*Tasks*:
a – Sum up the book review below in two sentences.
b – List every character named in the book review below.

*Extract to read*:
Grace Bennett and her best friend Viv move to London in 1939 just before the beginning of the war. They move in with Mrs. Weatherford, a friend of Grace’s mother, and her son Colin. With Mrs. Weatherford’s help, Grace gets a job with Primrose Hill Books. She tidies and organizes the shop for Mr. Evans and slowly makes herself indispensible. When war is declared, she volunteers as a warden with Air Raid Precautions and begins reading aloud inside tube stations during the Blitz.
Part of my issue with the novel is the character of Grace. She is so saccharine. Everyone seems to love her as soon as they meet her; both Mrs. Weatherford and Mr. Evans “adopt” her and become parental figures. The people who are not enamoured with her are eventually won over by her compassion and generosity. The first handsome man who comes into the shop is immediately romantically attracted to her. Her only flaws are that she is somewhat shy and considers herself not to be brave.

*Dataset section*:
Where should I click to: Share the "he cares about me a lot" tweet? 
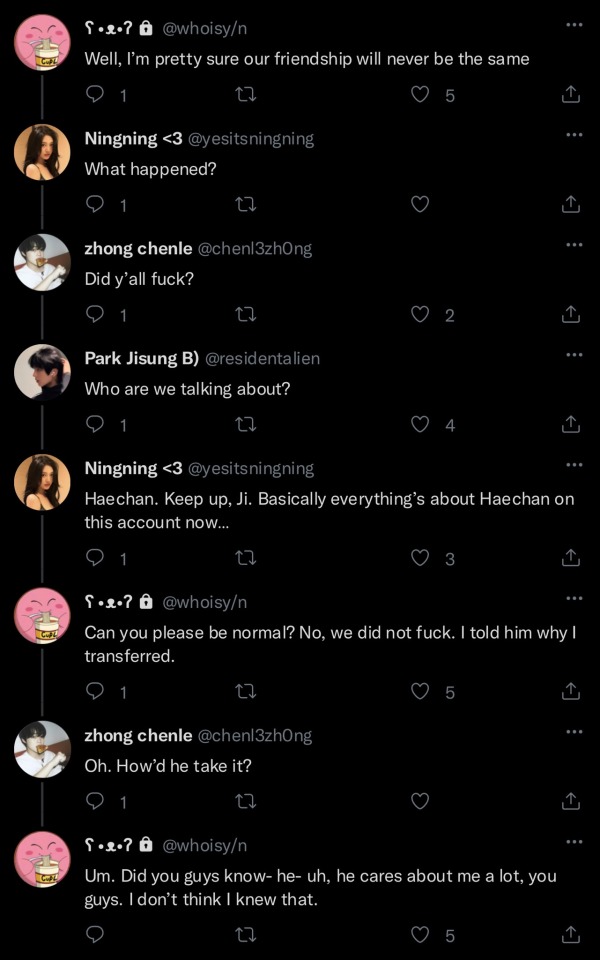570,934
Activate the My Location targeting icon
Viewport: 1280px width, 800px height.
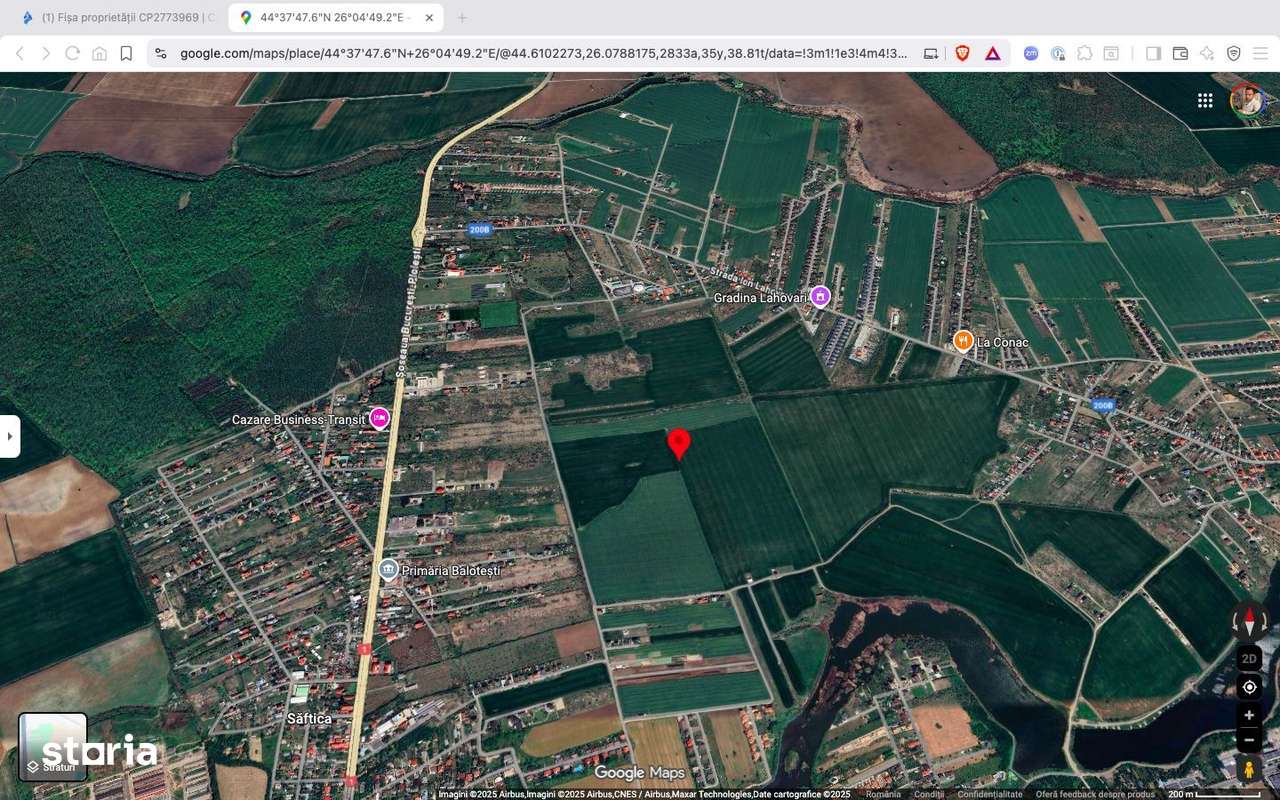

*Expected outputs*:
a – Grace Bennett and her friend Viv move to London in 1939, where Grace gets a job at Primrose Hill Books, volunteers as an Air Raid Precautions warden, and reads aloud in tube stations during the Blitz. The writer finds Grace too saccharine, because almost everyone loves her at once and her only flaws are shyness and thinking she is not brave.

b –
- Grace Bennett
- Viv
- Mrs. Weatherford
- Colin
- Mr. Evans